Environment
The quality of our local living environment has a direct impact on our health and well-being. Outdoor air pollution is one important environmental issue that directly affects the quality of people's lives. The health impacts of urban air pollution continue to worsen, with air pollution set to become the top environmental cause of premature mortality globally by 2050.
Air pollution in urban centres, often caused by transport and the use of small-scale burning of wood or coal, is linked to a range of health problems, from minor eye irritation to upper respiratory symptoms in the short-term and chronic respiratory diseases such as asthma, cardiovascular diseases and lung cancer in the long-term. Children and the elderly may be particularly vulnerable.

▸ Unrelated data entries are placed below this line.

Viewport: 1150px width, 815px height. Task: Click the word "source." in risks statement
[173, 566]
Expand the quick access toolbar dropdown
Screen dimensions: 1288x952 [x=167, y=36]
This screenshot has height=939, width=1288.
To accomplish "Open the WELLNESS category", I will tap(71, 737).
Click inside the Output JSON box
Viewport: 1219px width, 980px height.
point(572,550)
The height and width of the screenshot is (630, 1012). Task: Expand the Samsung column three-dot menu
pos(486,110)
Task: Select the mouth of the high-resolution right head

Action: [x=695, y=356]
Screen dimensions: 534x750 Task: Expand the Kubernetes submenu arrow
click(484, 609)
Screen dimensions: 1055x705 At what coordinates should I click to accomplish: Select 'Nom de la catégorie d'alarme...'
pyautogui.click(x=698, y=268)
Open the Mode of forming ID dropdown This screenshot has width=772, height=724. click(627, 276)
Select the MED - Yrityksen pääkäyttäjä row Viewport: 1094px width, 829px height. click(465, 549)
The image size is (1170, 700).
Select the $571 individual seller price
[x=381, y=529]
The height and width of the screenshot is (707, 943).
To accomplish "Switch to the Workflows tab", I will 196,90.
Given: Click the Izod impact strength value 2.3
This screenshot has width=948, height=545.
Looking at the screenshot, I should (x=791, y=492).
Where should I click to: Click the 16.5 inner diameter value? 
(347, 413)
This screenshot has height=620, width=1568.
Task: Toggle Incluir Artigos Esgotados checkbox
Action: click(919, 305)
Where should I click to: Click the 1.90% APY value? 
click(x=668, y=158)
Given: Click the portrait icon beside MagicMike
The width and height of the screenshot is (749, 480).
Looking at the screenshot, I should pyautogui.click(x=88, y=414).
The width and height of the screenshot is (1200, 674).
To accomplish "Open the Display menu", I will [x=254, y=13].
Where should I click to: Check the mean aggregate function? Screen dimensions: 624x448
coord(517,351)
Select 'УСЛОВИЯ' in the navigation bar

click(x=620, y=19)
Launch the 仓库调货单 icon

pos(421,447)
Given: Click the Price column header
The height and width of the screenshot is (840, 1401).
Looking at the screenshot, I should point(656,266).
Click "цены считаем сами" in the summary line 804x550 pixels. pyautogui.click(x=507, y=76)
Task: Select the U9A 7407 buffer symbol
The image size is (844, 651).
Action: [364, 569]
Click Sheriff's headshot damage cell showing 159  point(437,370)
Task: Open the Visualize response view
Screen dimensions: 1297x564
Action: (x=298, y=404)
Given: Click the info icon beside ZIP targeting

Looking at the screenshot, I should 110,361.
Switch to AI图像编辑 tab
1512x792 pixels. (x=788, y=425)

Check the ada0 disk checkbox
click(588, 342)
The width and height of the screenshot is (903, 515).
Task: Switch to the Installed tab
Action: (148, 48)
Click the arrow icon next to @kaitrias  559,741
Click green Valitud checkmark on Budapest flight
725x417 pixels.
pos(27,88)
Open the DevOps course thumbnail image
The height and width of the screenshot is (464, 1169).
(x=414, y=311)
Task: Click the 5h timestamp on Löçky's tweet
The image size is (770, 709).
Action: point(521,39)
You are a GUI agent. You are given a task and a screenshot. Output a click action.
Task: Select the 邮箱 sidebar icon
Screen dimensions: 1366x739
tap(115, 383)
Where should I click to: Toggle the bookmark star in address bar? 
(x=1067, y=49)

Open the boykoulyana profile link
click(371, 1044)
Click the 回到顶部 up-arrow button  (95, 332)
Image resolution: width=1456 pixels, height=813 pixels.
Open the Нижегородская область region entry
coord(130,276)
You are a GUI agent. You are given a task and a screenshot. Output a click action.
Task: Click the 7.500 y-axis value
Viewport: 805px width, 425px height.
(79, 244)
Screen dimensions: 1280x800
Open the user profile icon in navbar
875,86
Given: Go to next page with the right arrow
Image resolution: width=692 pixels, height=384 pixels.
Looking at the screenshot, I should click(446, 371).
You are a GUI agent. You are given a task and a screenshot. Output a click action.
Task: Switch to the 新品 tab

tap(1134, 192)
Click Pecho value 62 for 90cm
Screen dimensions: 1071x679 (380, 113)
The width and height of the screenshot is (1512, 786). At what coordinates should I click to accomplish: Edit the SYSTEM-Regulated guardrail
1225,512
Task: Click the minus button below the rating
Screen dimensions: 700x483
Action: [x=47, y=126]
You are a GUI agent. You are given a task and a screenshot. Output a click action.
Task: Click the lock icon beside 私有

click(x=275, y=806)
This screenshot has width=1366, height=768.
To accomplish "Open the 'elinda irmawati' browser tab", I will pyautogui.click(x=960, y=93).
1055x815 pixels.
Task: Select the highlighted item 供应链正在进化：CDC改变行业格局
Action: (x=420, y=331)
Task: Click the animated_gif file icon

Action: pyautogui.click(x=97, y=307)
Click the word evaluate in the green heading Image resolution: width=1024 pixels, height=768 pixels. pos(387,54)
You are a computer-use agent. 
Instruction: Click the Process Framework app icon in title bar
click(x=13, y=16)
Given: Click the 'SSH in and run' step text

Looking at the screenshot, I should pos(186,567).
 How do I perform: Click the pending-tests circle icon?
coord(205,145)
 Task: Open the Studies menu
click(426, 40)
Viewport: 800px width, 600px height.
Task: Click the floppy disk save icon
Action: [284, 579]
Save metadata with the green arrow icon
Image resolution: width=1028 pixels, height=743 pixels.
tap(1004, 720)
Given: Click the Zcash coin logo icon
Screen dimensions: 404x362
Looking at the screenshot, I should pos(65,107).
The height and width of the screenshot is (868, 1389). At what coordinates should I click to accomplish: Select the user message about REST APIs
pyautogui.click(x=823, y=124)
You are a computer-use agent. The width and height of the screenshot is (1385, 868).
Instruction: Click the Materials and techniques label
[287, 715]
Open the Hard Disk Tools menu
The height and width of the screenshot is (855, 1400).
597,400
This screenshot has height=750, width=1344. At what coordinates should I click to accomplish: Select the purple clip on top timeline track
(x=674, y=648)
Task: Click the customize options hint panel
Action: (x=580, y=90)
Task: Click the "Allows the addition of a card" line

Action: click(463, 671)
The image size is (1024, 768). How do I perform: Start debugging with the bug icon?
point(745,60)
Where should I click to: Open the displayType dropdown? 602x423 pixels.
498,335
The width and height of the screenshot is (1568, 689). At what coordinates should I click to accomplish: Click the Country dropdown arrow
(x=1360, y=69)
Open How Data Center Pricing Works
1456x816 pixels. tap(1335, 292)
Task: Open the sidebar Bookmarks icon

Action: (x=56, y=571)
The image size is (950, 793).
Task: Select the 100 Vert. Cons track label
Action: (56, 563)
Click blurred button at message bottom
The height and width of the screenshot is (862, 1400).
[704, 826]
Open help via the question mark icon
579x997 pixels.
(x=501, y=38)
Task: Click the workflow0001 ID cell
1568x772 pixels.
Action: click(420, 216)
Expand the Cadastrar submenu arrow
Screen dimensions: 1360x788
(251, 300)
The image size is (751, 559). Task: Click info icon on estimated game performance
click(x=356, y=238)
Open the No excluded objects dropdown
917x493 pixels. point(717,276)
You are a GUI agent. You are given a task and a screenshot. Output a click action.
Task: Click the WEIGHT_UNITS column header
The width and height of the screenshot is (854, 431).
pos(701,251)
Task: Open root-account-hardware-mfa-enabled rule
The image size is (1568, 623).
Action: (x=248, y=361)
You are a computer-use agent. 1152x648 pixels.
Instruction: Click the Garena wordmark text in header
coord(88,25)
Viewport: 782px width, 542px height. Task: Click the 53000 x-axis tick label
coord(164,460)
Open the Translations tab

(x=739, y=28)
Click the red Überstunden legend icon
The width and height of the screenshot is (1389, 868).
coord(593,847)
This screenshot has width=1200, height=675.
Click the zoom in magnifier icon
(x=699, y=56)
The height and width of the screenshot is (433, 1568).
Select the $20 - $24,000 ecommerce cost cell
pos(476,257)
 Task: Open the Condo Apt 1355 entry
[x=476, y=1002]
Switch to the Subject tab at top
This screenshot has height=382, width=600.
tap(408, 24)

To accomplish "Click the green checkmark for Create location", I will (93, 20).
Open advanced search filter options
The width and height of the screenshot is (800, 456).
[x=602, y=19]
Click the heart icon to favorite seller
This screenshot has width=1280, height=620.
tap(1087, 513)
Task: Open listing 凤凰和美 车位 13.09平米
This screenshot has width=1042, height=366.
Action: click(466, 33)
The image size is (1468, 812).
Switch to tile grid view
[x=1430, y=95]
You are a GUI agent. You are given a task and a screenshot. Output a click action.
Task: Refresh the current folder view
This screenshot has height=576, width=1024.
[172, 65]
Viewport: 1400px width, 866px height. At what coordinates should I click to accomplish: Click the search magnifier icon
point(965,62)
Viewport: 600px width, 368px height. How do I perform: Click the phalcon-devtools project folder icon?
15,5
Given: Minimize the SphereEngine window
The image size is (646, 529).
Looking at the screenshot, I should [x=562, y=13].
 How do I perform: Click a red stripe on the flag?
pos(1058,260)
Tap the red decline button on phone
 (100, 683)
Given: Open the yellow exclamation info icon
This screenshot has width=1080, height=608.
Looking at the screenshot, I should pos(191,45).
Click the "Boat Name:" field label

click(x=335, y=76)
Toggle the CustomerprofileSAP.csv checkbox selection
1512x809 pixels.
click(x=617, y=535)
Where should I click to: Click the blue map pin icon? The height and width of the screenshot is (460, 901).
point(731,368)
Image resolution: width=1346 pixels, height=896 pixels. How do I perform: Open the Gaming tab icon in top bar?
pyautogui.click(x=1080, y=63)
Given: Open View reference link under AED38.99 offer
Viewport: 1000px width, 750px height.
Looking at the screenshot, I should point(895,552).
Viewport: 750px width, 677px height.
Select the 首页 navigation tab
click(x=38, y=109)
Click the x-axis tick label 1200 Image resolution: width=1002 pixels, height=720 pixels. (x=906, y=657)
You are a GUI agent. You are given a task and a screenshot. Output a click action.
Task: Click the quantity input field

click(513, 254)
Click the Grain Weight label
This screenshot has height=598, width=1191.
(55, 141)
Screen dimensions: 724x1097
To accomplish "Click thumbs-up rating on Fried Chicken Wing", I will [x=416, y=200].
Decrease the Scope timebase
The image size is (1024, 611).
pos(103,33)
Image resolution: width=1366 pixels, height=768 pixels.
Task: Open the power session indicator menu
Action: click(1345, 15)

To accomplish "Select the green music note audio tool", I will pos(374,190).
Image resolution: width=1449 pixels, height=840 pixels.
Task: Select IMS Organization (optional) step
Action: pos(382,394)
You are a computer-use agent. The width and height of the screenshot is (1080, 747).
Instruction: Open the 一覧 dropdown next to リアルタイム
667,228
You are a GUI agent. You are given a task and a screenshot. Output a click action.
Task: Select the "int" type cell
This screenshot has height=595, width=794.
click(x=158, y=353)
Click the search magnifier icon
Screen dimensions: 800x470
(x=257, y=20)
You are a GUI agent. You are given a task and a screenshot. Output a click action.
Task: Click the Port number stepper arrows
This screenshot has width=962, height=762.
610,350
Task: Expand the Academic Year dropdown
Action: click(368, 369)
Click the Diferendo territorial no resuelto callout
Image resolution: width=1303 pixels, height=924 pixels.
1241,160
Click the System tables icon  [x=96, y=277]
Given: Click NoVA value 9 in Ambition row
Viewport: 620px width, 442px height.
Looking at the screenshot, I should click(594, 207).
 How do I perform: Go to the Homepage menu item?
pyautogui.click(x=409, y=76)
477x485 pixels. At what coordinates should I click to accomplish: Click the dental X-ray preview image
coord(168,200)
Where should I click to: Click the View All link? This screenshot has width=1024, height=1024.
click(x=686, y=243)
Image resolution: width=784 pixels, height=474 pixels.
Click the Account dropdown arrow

Access to clean water is fundamental to human well-being. In Germany, 94% of people say they are satisfied with water quality.
Regulating air pollution
Small heating units using solid fuel such as woodburning stoves and wood-fired heating in households and small companies are a major source of emissions of harmful substances such as fine particles and polyaromatic hydrocarbons. In 2010, the government extended rules on such products to cover smaller units. It requires all existing stoves and boilers to be retrofitted with particulate filters or decommissioned by 2024 if emission standards cannot be met.
The Federal Ministry for the Environment, Nature Conservation and Nuclear Safety (BMU) estimated that the 2010 ordinance would reduce particulate emissions to 16 000 tonnes by 2025 from some 24 000 in 2005, equivalent to about a 50% decline compared with the scenario without the revision.